Listed records:
§

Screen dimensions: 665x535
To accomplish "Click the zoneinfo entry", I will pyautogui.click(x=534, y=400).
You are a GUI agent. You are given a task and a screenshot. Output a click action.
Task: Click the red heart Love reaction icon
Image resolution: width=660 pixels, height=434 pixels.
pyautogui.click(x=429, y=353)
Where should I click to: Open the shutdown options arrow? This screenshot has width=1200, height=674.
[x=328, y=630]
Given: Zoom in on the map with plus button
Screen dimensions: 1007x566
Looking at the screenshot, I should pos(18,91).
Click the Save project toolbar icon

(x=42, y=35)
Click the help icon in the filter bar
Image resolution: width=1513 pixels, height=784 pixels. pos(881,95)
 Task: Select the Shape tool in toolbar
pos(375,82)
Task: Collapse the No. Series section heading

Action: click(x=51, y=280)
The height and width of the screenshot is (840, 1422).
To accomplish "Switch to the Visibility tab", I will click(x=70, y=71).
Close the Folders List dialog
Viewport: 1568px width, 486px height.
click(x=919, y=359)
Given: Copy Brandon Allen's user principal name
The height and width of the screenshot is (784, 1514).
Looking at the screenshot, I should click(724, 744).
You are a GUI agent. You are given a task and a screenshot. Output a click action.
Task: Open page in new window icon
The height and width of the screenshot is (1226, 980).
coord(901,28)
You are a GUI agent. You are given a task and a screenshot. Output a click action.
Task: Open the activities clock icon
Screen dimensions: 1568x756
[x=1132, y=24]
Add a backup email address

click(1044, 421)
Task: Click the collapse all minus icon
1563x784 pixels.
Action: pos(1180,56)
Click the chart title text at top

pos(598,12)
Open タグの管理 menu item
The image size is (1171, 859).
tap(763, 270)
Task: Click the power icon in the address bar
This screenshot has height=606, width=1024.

§

Given task: Copy all of the entries above word for word, line by line.

Result of the task:
Screen dimensions: 665x535
To accomplish "Click the zoneinfo entry", I will pyautogui.click(x=534, y=400).
You are a GUI agent. You are given a task and a screenshot. Output a click action.
Task: Click the red heart Love reaction icon
Image resolution: width=660 pixels, height=434 pixels.
pyautogui.click(x=429, y=353)
Where should I click to: Open the shutdown options arrow? This screenshot has width=1200, height=674.
[x=328, y=630]
Given: Zoom in on the map with plus button
Screen dimensions: 1007x566
Looking at the screenshot, I should pos(18,91).
Click the Save project toolbar icon

(x=42, y=35)
Click the help icon in the filter bar
Image resolution: width=1513 pixels, height=784 pixels. pos(881,95)
 Task: Select the Shape tool in toolbar
pos(375,82)
Task: Collapse the No. Series section heading

Action: click(x=51, y=280)
The height and width of the screenshot is (840, 1422).
To accomplish "Switch to the Visibility tab", I will click(x=70, y=71).
Close the Folders List dialog
Viewport: 1568px width, 486px height.
click(x=919, y=359)
Given: Copy Brandon Allen's user principal name
The height and width of the screenshot is (784, 1514).
Looking at the screenshot, I should click(724, 744).
You are a GUI agent. You are given a task and a screenshot. Output a click action.
Task: Open page in new window icon
The height and width of the screenshot is (1226, 980).
coord(901,28)
You are a GUI agent. You are given a task and a screenshot. Output a click action.
Task: Open the activities clock icon
Screen dimensions: 1568x756
[x=1132, y=24]
Add a backup email address

click(1044, 421)
Task: Click the collapse all minus icon
1563x784 pixels.
Action: pos(1180,56)
Click the chart title text at top

pos(598,12)
Open タグの管理 menu item
The image size is (1171, 859).
tap(763, 270)
Task: Click the power icon in the address bar
This screenshot has height=606, width=1024.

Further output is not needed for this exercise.